▸ **Task prompt**
Line filter on the word "click": copy each matching line from the entries.

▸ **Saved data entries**
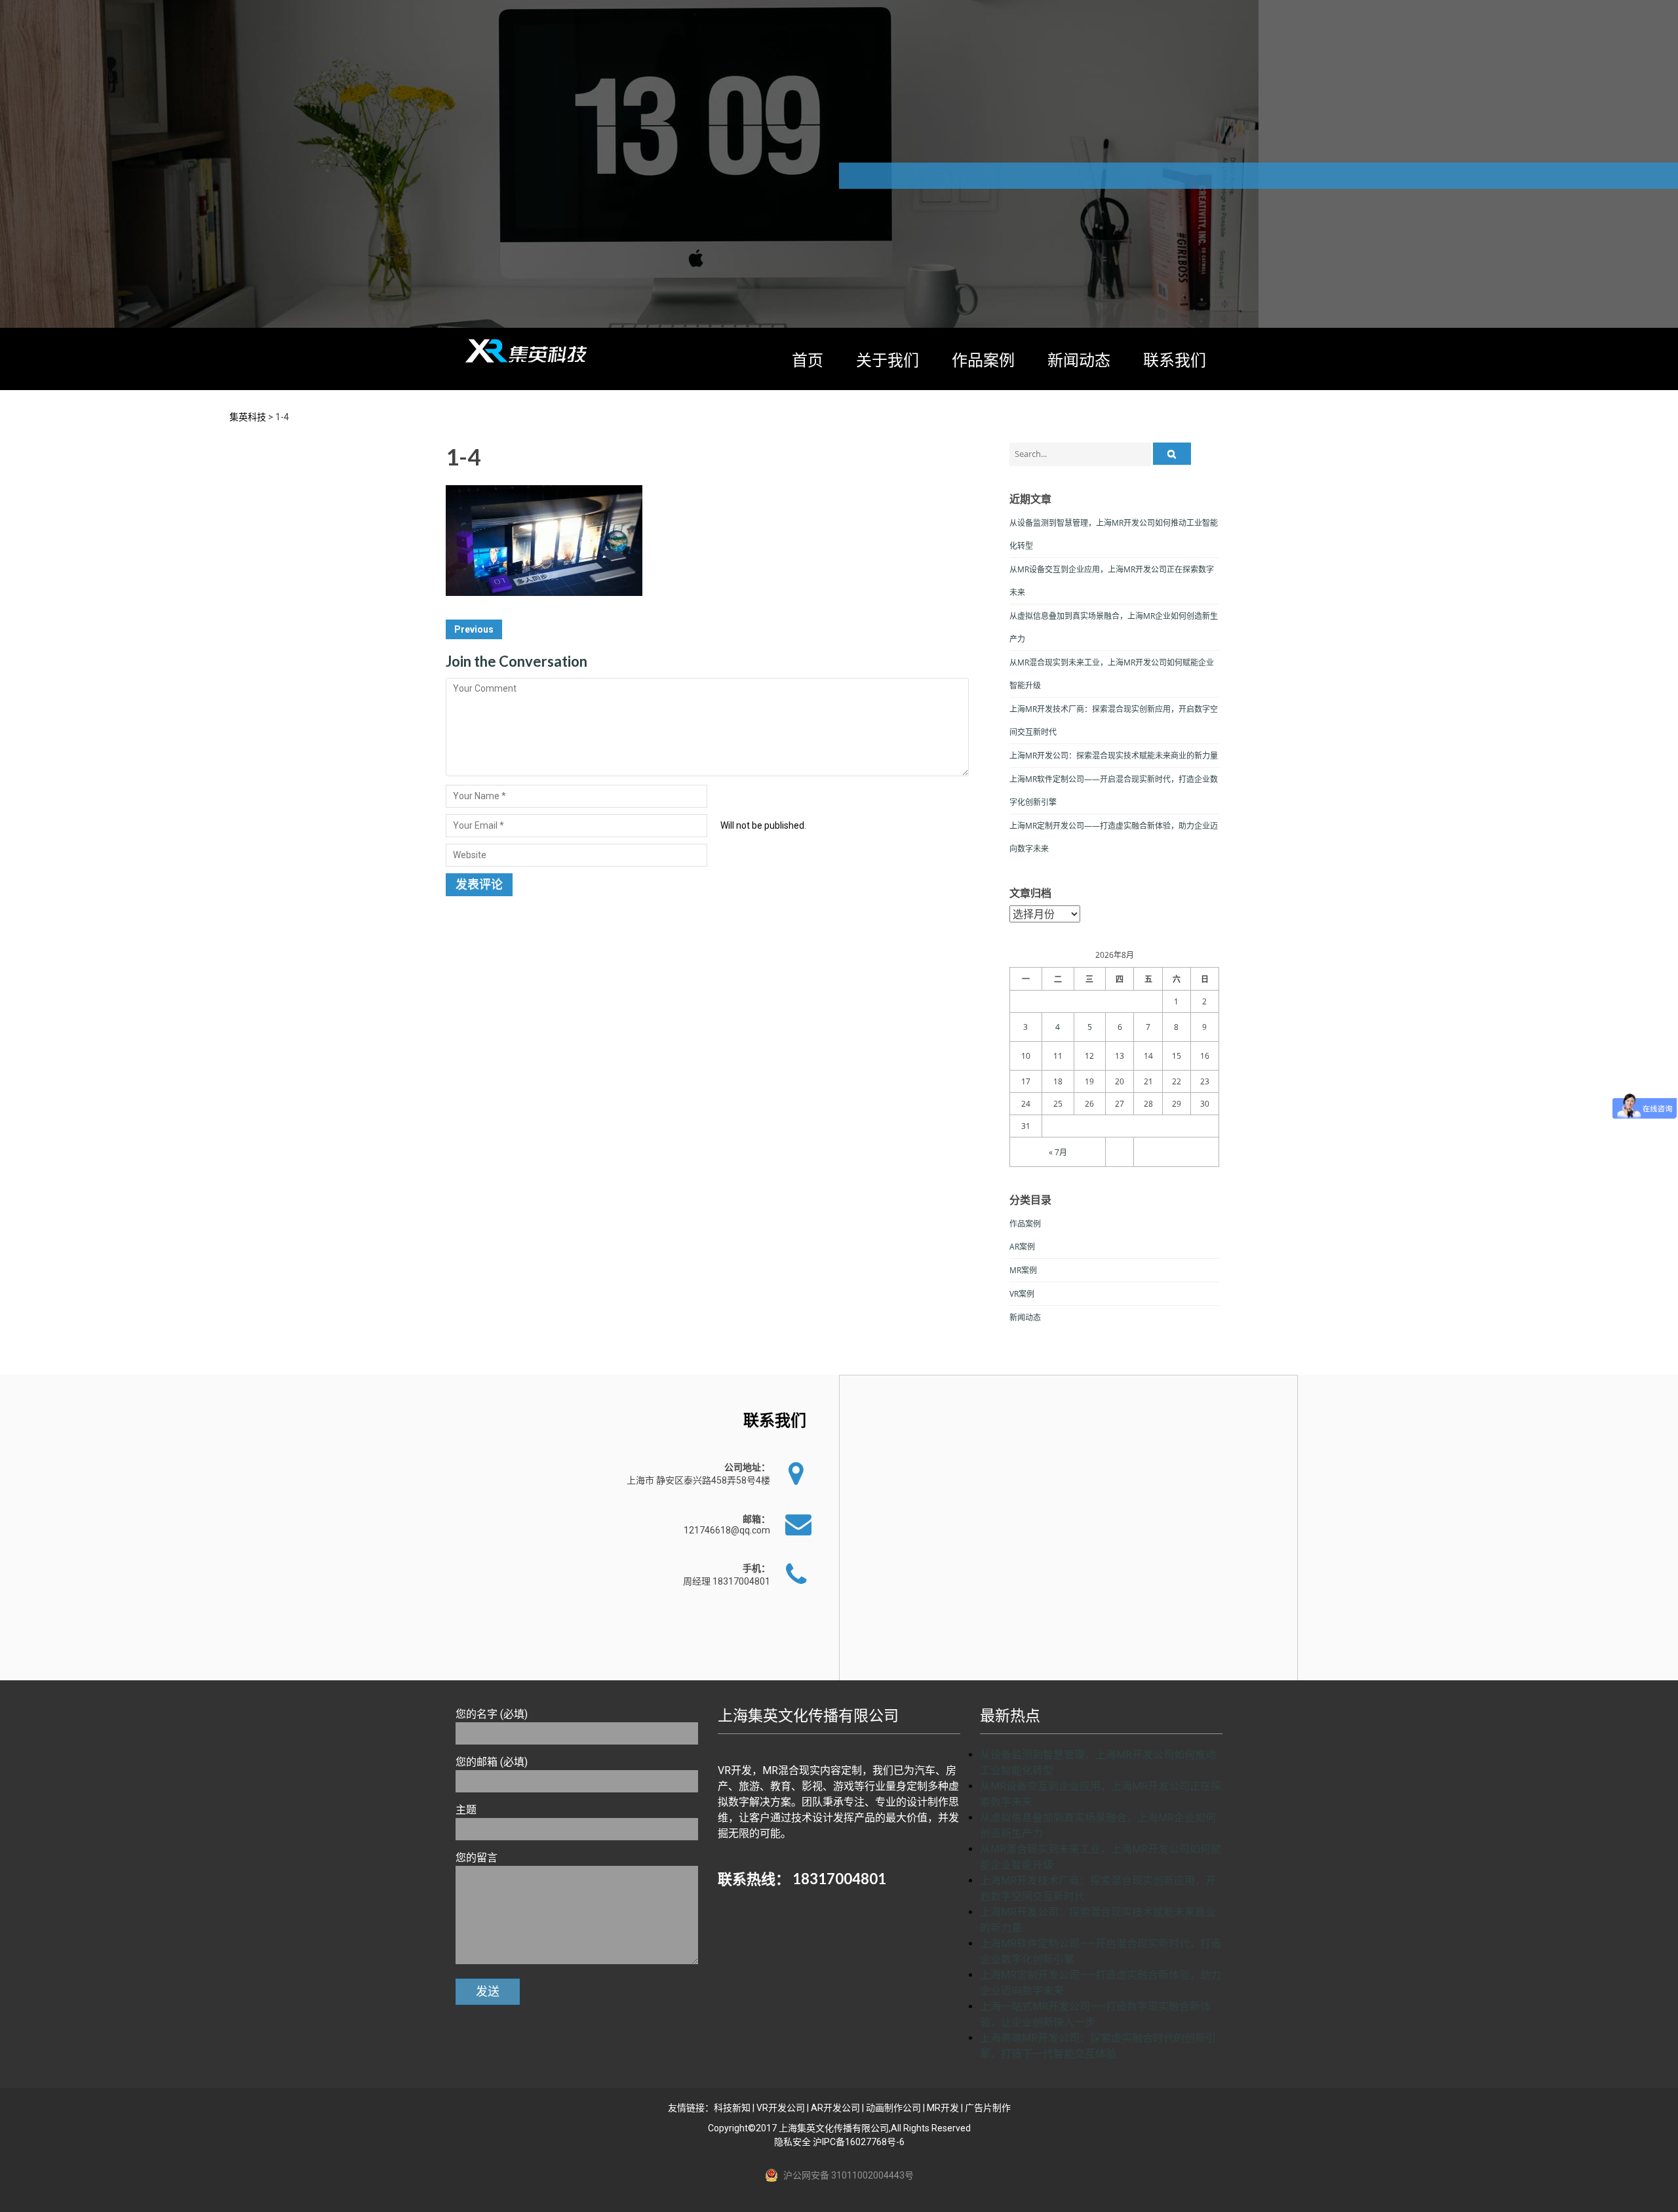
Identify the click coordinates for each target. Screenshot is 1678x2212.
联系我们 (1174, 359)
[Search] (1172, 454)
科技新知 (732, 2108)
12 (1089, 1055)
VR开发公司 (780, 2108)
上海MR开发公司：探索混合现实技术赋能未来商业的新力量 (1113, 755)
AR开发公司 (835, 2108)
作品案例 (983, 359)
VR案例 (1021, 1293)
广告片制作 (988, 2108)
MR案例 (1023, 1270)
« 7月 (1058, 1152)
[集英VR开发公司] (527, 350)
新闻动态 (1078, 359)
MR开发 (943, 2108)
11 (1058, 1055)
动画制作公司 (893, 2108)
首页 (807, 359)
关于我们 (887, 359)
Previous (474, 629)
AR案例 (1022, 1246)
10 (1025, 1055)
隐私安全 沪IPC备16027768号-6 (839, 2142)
---
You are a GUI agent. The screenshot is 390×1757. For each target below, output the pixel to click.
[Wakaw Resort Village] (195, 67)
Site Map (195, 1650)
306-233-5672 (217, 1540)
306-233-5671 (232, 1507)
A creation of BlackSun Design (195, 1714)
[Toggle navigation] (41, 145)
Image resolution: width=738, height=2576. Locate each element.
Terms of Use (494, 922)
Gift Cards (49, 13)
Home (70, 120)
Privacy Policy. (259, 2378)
==
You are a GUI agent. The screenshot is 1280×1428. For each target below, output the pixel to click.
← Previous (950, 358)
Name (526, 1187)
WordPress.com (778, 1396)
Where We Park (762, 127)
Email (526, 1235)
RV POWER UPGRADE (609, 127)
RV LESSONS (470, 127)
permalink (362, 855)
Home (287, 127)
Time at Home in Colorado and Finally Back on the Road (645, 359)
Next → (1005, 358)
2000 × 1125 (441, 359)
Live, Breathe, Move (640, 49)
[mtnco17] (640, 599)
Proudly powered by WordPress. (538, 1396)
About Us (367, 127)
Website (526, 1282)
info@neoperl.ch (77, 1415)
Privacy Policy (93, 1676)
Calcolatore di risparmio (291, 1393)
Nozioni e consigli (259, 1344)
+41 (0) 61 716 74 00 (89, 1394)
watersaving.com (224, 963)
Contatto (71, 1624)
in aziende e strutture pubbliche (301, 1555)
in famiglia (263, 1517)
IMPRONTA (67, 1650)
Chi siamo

▸ **Written solution**
Identify the click coordinates for each target. Screenshot is 1678x2212.
You are a GUI agent. The screenshot is 390×1757. For each target below, output the pixel to click.
You are a GUI agent. The screenshot is 1280×1428. For each target below, output the pixel to click.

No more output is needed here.